# Data for this exercise
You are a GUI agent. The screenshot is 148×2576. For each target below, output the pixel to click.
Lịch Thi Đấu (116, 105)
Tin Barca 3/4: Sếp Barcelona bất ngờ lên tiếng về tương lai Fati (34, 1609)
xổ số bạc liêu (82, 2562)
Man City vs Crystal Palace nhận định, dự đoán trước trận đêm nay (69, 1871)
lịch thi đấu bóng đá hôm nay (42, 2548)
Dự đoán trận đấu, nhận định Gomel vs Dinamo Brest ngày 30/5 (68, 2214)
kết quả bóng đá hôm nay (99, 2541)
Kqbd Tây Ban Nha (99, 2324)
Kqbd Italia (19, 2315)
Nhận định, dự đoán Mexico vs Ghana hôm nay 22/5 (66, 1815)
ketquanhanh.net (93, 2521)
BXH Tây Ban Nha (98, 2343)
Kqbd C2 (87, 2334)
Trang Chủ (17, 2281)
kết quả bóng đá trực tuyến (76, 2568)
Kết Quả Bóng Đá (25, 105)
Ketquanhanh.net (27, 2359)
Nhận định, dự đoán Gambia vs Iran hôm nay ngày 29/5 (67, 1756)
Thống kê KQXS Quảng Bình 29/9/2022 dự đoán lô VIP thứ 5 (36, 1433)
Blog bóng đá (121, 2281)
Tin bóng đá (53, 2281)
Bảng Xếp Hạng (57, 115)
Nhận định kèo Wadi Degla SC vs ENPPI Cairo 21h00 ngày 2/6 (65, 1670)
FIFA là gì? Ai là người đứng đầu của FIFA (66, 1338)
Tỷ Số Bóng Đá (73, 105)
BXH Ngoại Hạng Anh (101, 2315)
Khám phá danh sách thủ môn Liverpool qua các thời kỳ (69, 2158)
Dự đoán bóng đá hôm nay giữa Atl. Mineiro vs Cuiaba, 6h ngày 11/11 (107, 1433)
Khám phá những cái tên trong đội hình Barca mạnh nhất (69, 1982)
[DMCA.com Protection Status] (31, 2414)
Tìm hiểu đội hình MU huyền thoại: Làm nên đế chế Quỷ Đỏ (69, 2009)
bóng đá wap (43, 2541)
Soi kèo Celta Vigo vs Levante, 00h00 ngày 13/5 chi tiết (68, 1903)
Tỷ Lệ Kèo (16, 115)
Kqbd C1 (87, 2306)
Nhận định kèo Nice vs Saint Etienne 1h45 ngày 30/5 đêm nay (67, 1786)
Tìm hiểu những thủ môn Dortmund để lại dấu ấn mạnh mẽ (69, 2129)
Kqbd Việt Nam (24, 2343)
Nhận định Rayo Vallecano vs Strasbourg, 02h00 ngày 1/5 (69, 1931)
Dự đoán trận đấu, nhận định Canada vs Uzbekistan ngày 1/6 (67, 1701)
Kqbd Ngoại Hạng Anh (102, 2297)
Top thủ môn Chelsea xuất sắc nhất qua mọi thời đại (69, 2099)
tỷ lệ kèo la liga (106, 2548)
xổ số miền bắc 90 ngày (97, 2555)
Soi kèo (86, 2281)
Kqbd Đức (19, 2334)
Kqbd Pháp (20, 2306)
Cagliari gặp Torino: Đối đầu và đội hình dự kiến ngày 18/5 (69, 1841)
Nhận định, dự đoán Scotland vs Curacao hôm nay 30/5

==

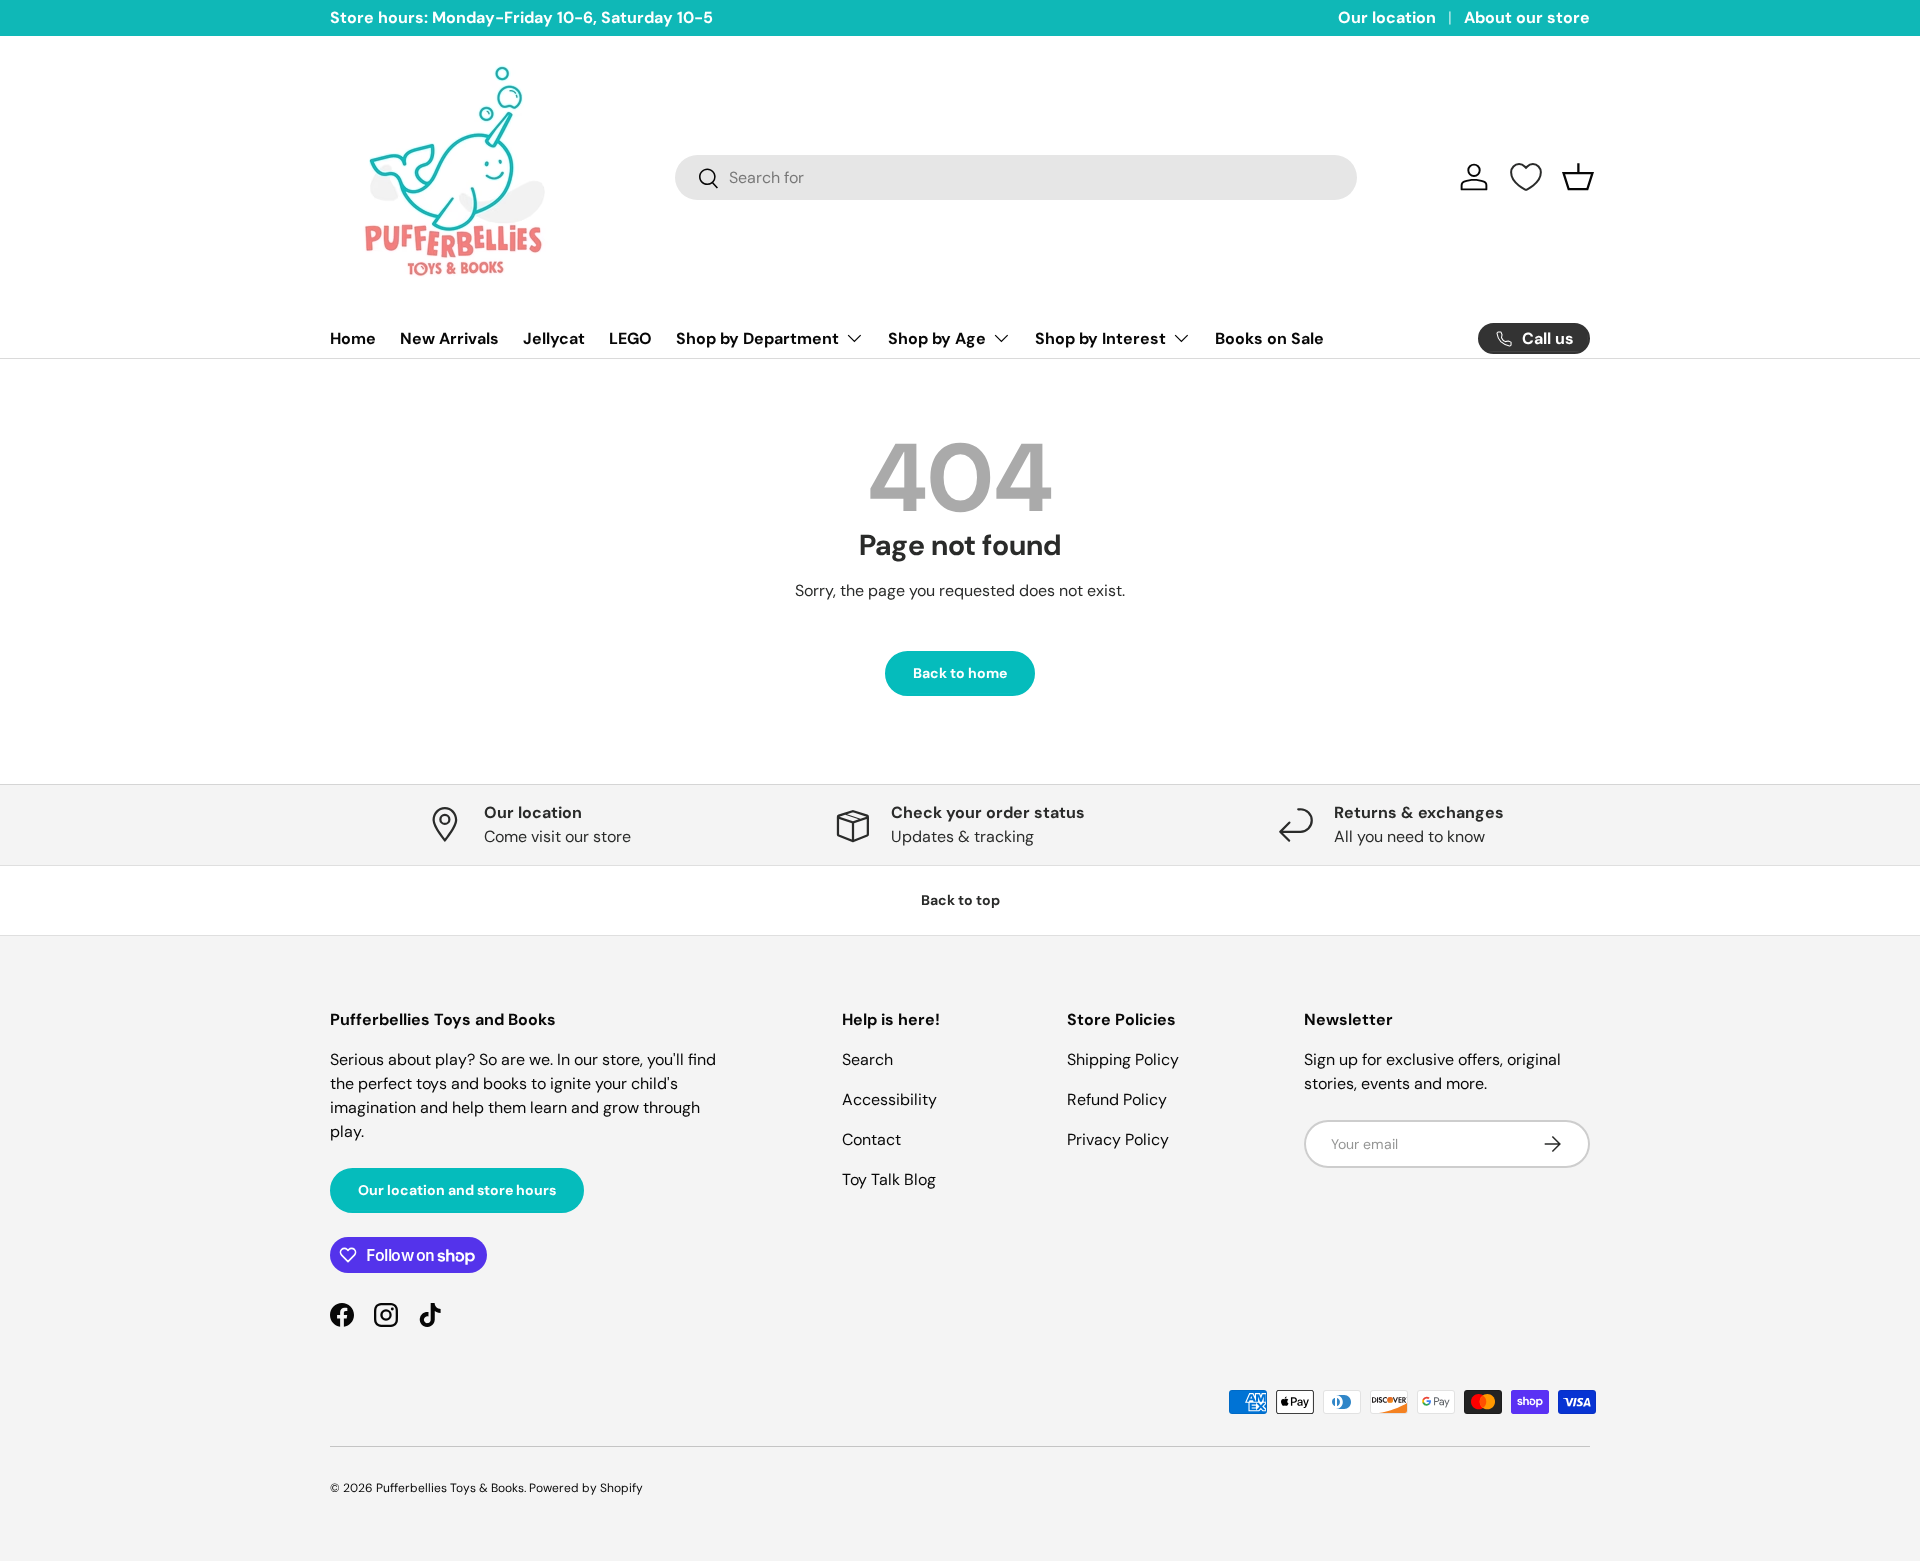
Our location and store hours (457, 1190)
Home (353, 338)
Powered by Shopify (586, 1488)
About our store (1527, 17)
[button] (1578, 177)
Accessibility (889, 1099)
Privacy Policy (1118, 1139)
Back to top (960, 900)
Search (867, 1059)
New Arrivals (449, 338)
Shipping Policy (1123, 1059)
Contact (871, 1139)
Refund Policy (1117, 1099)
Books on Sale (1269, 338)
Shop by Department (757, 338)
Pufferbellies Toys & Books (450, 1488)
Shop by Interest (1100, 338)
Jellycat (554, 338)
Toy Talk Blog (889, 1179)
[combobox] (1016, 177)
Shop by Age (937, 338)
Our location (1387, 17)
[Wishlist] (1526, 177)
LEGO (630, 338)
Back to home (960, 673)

---

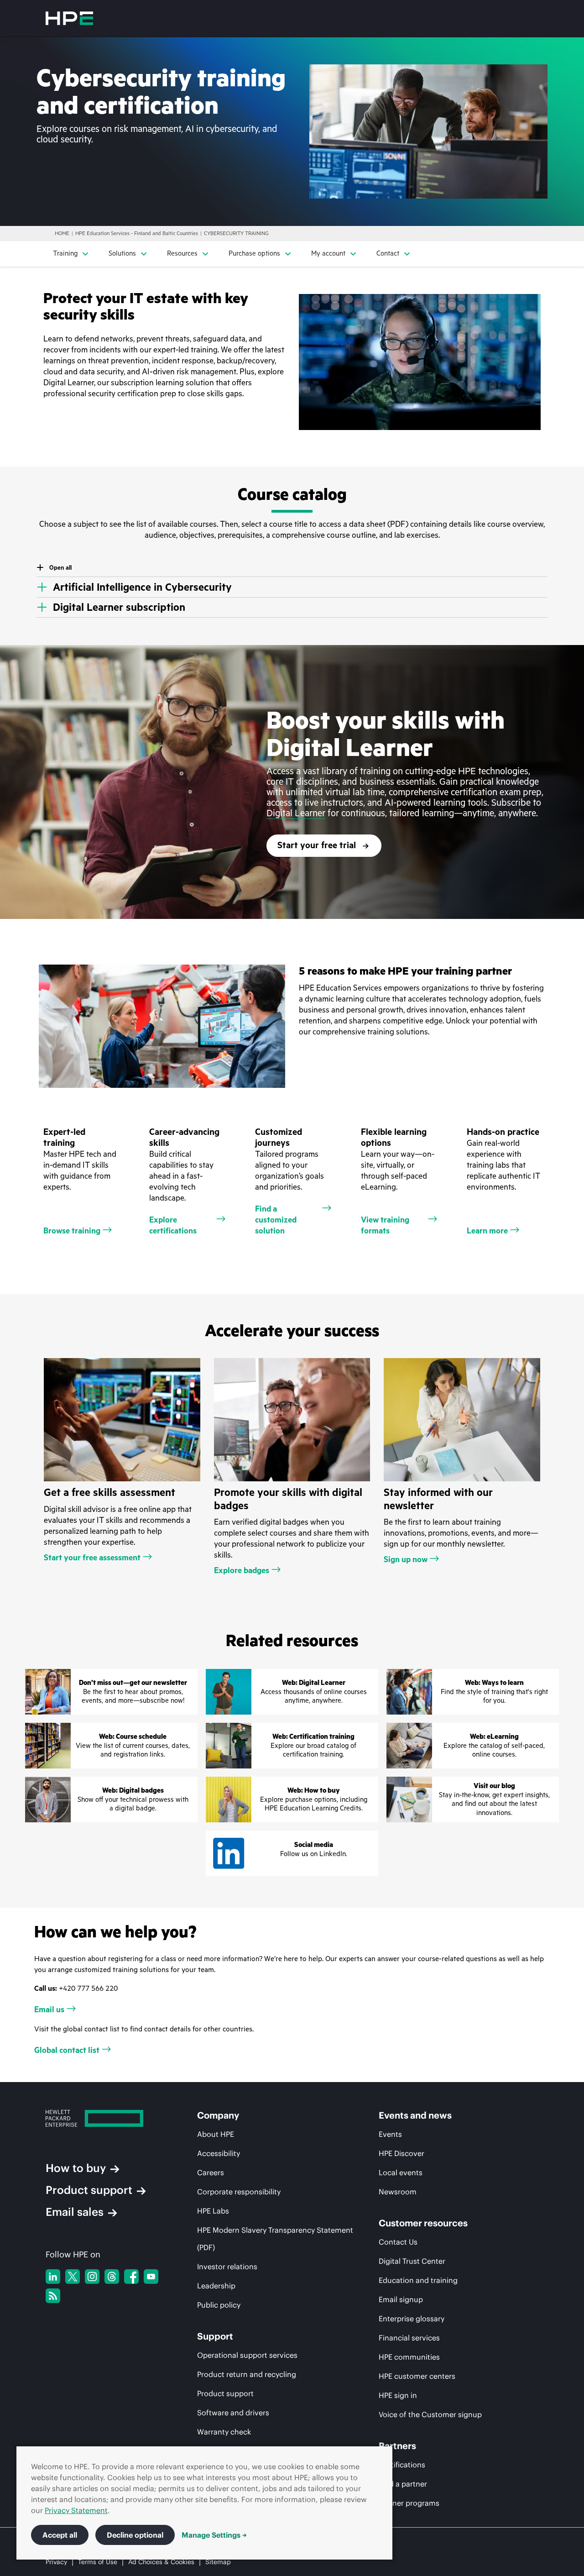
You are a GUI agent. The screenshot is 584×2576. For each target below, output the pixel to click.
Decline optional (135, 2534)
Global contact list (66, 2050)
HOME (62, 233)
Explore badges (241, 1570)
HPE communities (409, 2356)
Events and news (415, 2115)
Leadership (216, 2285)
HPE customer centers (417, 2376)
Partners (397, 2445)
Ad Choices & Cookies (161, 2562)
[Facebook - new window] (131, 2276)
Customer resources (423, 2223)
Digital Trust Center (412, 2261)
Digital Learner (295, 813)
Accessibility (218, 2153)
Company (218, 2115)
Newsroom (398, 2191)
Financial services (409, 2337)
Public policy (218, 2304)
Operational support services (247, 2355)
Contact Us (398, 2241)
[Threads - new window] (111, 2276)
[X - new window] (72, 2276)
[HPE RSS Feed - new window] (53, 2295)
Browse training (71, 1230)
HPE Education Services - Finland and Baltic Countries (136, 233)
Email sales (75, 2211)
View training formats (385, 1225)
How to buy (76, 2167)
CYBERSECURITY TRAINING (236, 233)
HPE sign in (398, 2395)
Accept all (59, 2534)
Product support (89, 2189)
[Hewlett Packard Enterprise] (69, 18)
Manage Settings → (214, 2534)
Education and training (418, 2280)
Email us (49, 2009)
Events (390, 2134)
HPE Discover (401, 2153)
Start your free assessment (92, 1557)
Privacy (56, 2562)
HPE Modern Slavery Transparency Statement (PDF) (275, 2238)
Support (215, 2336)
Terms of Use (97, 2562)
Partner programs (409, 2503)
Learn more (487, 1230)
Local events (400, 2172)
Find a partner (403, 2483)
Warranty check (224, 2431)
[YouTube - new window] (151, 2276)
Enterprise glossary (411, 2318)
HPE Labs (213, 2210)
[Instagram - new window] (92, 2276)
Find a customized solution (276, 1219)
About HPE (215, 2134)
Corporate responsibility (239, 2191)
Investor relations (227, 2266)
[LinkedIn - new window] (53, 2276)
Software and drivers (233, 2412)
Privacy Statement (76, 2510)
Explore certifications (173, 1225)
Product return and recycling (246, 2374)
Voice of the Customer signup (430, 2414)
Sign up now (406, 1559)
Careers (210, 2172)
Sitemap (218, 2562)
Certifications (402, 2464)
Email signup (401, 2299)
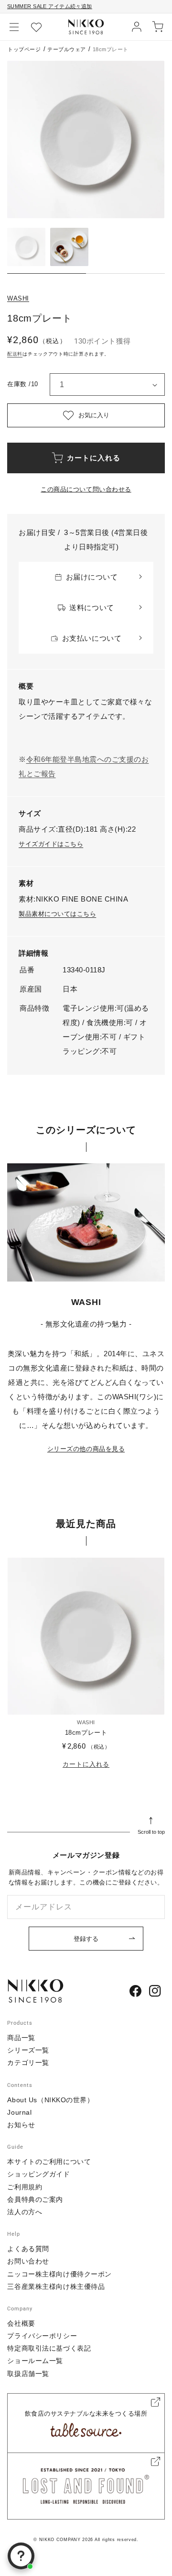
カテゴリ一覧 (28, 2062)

# Requirement
In the data above, find each line where the string "location" appears, then copy it.

# Reply to the task
Our location and store hours (457, 1190)
Our location (1387, 17)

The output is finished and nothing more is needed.